I had no idea what chemotherapy would be like, and didn't know what I needed to help me through. Simple things like what to wear to chemo, and how much paracetamol to buy. Some absolute angels sent me their survival tips, and I'm now sharing mine with you. It's a long post, but I hope it helps.
This is only my own personal advice - everybody has a different experience and may suggest other things . There are lots and lots of blogs offering chemo tips - read them all and pick the useful bits from them all.
If you want to know what chemotherapy was like to have and to go through (for me it was Docetaxel and then FEC), read the Chemotherapy section of my blog.
Breast cancer chemotherapy means you WILL lose your hair. If you hair is very important to you, it is worth trying the cold cap. It means that you spend a longer time on the unit, and have an ice-cream headache for a while, but a lot of people kept most of their hair using this.
You will probably lose all the rest of the hair on your body – pubic hairs tend to fall out first, generally around day 10-13, followed by leg hair and underarm hair – free Brazilian and leg wax on the NHS! My eyebrows and eyelashes came out at the very end of my 6th cycle, so you may get away with keeping them. I used the videos and tips on the eyelineher website to learn how to draw my brows on, and what products to use. I also did a feature in Grazia magazine last October with Jo Taylor about beauty products during chemo.

Work to complete:
1. Rewrite the chemotherapy tips text from "I had no idea" to "hope it helps.", substituting "ibuprofen" for "paracetamol".
2. Write the next part of the chemotherapy tips text, picking up after its final sentence.
The lines after this point have no connection to the chemotherapy tips text.

Data excerpt:
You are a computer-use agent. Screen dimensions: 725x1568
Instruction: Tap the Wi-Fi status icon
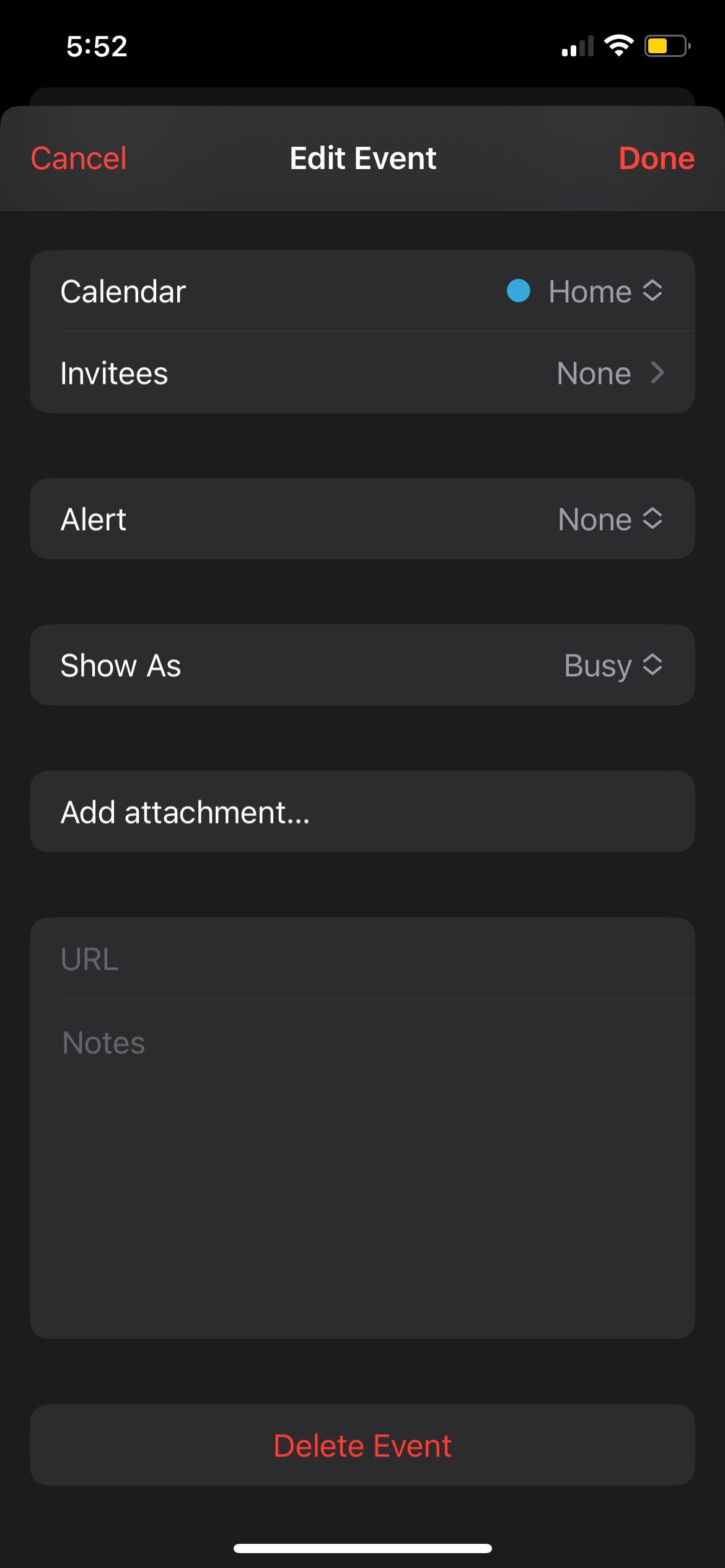[x=618, y=46]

Expected responses:
1.
I had no idea what chemotherapy would be like, and didn't know what I needed to help me through. Simple things like what to wear to chemo, and how much ibuprofen to buy. Some absolute angels sent me their survival tips, and I'm now sharing mine with you. It's a long post, but I hope it helps.

2.
If your head does get cold, buffs are great. I also had several scarves, although wearing a scarf made me look and feel more like a cancer victim than the buffs or going bald did. I went back to the great website eyelineher that showed me how to tie head scarves, thinking of them like a ponytail using a scrunchie. All the major cancer websites (Breast Cancer Care, Macmillan etc) have lots of head wear / wig / hat supplier advice, and I recommend you have a look. There are far too many to list here. A lot of people swear by SuburbanTurban, especially for hats for special occasions. I didn't want to spend a lot of money on hats I would never wear again.
I did get a couple of cheap straw hats from Accessorise, only to find they were far too big once I lost my hair. Amazon came to my rescue with stick-on hat adjusters. I did treat myself to a lovely Paul Smith hat which I knew I would wear again, and it came in 3 different sizes - perfect!
Instead of a wig, I got a fantastic pair of statement glasses. Firstly, none of my old glasses suited me when I lost my hair. And I thought I could have a bit of fun and get some outrageous specs so people would stare at me because of those, rather than my lack of hair. They were my 'mask' and I always felt I could conquer the world when I was wearing them.
You might get chemo brain, and become quite confused at times, and forget the names of words. I used to call the TV remote an orange. For the chemo week you can’t really concentrate on anything, including TV and reading for the first couple of days. Then you wake up a bit. Netflix subscriptions to binge on boxsets are great. Jigsaws are also good as you can dip in and out of them. Remembering to take tablets was a nightmare for me so I got a pill box from the chemist to put them all in to remind me.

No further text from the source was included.